She'd seen many mortals before and though she'd never thought of them as particularly attractive, this mortal was quiet beautiful. Kirari had been content to let other mortals drown as their ship wrecked during a nasty storm, but this particular human caught her interest.
She was a fighter, for one. Kirari watched as she tried in vain to make it back to the surface, swimming with all her might despite the sea churning and sucking her downward. The woman was built like the people of the sea. Her arms were thin but supple, even as they went limp with exhaustion. Broad, built for the water even if she didn't know it, and pupils that constricted properly in the water for optimal sight. Though, they were blank with death by the time Kirari got her hands on her.
It also didn't hurt that she was pretty. The sea goddess liked pretty things, after all — and this mortal was fairly beautiful even in death. Even with her lips pale blue, her eyes void of any trace of a soul, she was dreadfully beautiful.
Kirari held her and gave her one of her many blessings. No water in her lungs, but no need for air. No need for anything, really, not while she was suspended in this place between life and death. Kirari kept the two of them in place with gentle swishes of her tail, waiting until clarity returned to the mortal's eyes.
"Do you want to live?" Kirari asked, once the mortal's gaze became lucid enough, as she gently stroked a talon across her cheekbone.
The human was wide-eyed, lips parted in surprise. Even dulled by the water, Kirari could still smell the sudden, sharp spike of fear within the mortal. She didn't seem like a woman who was accustomed to fear. Kirari knew she was a frightening sight for mortals, so she couldn't help but relish in the way dread reflected upon those pair of deep-violet eyes.
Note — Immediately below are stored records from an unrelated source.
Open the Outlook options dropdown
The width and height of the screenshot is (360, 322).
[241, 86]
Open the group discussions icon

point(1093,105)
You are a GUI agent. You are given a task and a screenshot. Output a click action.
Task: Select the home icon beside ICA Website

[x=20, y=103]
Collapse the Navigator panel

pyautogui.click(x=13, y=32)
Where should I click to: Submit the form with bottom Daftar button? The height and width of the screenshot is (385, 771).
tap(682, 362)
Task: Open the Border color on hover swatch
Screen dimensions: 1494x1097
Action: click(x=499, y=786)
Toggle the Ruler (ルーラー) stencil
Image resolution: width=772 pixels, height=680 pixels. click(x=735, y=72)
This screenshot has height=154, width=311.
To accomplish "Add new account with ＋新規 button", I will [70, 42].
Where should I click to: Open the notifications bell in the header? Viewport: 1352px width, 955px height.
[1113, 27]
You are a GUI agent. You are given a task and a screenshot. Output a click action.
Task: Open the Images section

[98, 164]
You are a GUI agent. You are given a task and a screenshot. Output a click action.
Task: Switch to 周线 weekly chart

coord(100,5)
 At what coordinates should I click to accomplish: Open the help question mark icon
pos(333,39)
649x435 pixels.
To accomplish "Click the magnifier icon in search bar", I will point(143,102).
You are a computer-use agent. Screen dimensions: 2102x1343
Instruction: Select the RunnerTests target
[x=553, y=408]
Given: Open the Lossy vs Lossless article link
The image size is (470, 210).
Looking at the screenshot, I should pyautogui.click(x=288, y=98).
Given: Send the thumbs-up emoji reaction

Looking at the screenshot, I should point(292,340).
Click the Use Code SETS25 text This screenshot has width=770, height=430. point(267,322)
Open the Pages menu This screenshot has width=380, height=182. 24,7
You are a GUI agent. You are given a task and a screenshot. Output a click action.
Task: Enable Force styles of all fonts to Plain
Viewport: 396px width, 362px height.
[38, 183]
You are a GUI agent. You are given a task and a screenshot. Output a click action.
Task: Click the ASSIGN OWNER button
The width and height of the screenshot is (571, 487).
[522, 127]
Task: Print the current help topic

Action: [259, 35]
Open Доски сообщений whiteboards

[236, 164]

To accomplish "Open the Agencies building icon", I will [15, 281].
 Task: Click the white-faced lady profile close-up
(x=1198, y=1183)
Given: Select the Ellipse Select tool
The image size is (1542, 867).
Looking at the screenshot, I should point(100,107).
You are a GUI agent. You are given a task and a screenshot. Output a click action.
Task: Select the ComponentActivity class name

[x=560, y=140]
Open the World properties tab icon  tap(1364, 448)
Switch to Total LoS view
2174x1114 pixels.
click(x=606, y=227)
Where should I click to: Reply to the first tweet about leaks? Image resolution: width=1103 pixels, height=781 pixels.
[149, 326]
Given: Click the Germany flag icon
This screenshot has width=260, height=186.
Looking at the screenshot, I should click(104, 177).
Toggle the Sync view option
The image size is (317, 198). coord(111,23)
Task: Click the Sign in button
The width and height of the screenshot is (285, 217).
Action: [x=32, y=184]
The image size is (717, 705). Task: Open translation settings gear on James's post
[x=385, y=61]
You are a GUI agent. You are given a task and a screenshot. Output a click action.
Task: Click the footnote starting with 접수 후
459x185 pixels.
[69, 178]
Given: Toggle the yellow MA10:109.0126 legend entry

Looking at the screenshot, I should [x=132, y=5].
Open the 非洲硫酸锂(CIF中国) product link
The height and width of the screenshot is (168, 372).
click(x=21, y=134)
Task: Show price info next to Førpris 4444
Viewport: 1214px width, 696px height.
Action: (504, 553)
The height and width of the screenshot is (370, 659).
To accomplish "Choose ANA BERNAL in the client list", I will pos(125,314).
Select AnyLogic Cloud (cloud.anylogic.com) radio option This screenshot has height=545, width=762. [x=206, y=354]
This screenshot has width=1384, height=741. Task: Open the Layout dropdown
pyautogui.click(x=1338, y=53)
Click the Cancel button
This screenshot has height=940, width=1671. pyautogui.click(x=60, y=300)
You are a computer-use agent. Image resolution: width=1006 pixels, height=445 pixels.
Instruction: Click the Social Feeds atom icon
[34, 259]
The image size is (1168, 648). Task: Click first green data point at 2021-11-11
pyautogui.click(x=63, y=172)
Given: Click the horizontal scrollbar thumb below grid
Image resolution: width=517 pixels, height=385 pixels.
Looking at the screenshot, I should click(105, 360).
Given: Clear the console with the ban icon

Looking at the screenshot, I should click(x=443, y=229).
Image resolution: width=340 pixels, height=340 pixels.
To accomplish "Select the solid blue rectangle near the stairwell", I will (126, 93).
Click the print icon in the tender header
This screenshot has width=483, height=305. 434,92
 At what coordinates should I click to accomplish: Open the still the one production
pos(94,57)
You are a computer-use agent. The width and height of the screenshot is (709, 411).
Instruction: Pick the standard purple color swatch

She repeated her question.
A moment passed, and the mortal nodded into her palms.
"Good." Kirari waved a palm in the air. "Now, make me an offer and I'll tell you if it's a price I'll accept."
The human's brows pinched together. "I... have nothing to give you."
"Oh, sweet thing." She brought her face close to hers, the smirk never leaving her lips. "There's always something to offer."
Kirari had made deals like this before. She often got the same offers. A firstborn child, money, jewelry, or adornments — fairly useless things. Mortals were uncreative and materialistic, offering up what they enjoyed the most in hopes that the goddess would like it too. That, and they read too many storybooks. Humans hardly ever offered children before that particular religion became popular.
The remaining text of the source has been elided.